Perfect and Normal

May 18, 2019

I’m a recovering perfectionist. My internal compass was set to society’s north, not mine. When I was a child, my parents were worried about my inner wiring– they could see how hard I was on myself and tried as best as they could to not add one ounce of pressure to my tightly wound coils.

My perfectionism definitely took a hit in college, but instead of taking these hits as “growth opportunities” I buried them and moved on. Even though I was no longer aiming for a perfect GPA, I kept up my training regimen to strengthen the inner voice that was my own worst critic. I showed myself no mercy. I scoffed at the thought of being satisfied with “doing the best I can.” To me, that sounded like a lame excuse.

Parenthood laughs in the face of perfectionism. Nevertheless, I persisted. Unmedicated labor and birth (at least the first time); homemade, organic baby food; breastfeeding exclusively for over a year (in spite of medical/mental/physical health challenges that would have been helped immensely by supplementing at least a little bit with formula); classical music in the nursery; mommy and baby yoga and all the other enrichment classes we were “supposed to” take.

Is this enough foreshadowing for you? I hope you can see the train wreck that’s coming, because I sure didn’t. Even though being a mother forced me to tone my perfectionism down to a heightened sense of being “normal,” I spent way too much time trying to maintain control. I don’t even like the word “normal”– sounds so boring and lacking in creativity– and yet, if I’m being honest, that is exactly what I craved.
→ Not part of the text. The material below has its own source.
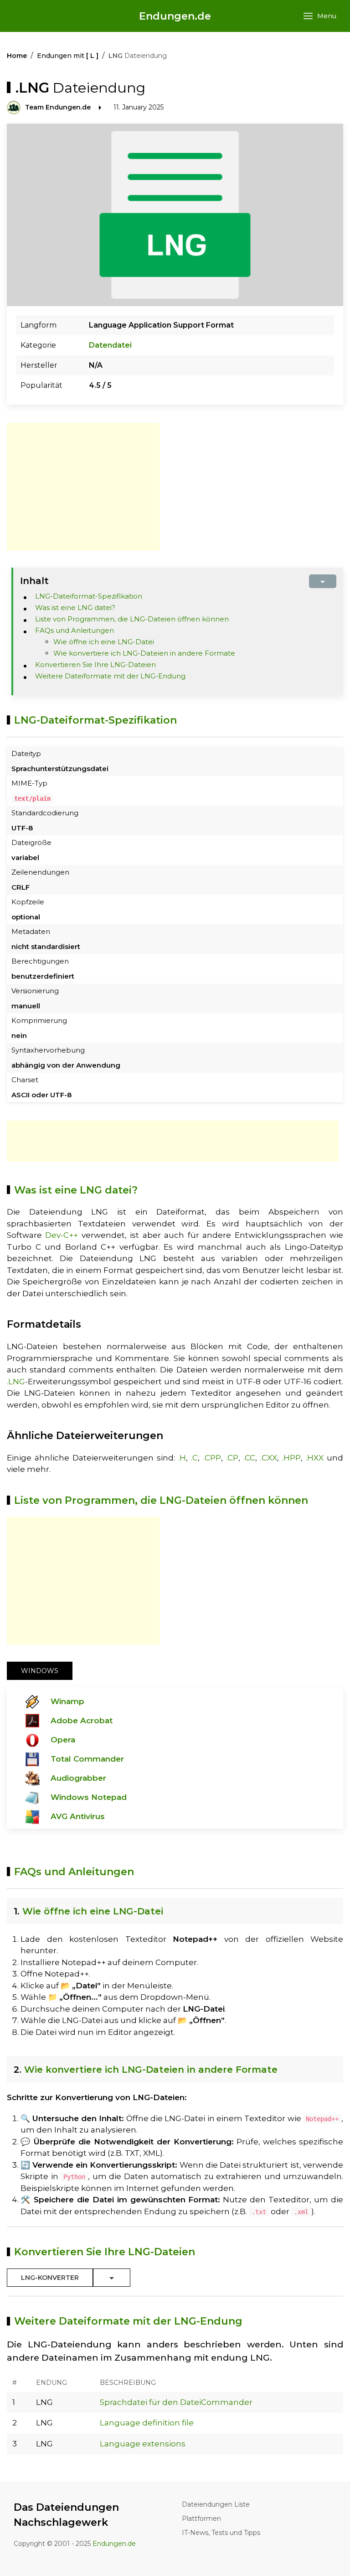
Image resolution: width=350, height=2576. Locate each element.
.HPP (291, 1457)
At least the appearance of it, anyway. As things unraveled with Ollie, as we all were swept from the open sea and bashed repeatedly against the rocky shoreline, my brain kept screaming, “THIS IS NOT NORMAL!” I started keeping a mental list: Normal versus Not Normal.

Normal: school days and carpool lines, extracurricular sports and plays and playdates. Not Normal: taking your child from wilderness therapy in Hawaii to a therapeutic boarding school in Asheville and then on to a residential treatment center in Utah.

Normal: coaxing teenage children out from behind closed bedroom doors. Not Normal: having to be escorted through 9 different (locked and unlocked) doors to see your child.

Normal: weekends off, school holidays and vacations, family get-togethers. Not Normal: year-round school and therapy; your child being away from home so long that he forgets where the light switches are when he finally is allowed back for a visit.

Normal: hard and sad goodbyes. Not Normal: hard and sad goodbyes, followed by a strip-search once your child returns to campus (to check for contraband).

Fear has many faces. It’s easy to spot fear when it looks like worry or anxiety, but fear also hides beneath anger, perfectionism, guilt, grief, embarrassment, inflexibility, prejudice, and even some types of humor. Fear can be both violent and paralyzing. It lurks just under the surface, so it’s easy to miss (or mistake).

How many times did I have to bang my head against that rocky shoreline before I loosened my grip on what was “normal”? How many more books and specialists did I have to consult before accepting that perfectionism is incompatible with being human? We are finally in our own little waterway, swimming upstream, and yet even now when we hit a rock or a waterfall I’m gripped by fear. But now I know what it looks like, how it shows up in the ways I think and act.

What does fear look like for you? What disguises does it use when it shows up in your life? Can you imagine what a powerful connection we could make with each other, if we all were able to make friends with our fear, to know all its patterns and tricks, and to call them out? To be humbled and human, so vulnerable and yet so strong? To not judge ourselves– or others– so harshly, because we feel fear?

Feel the fear, acknowledge it, and set it aside. We’ve all got some swimming to do together.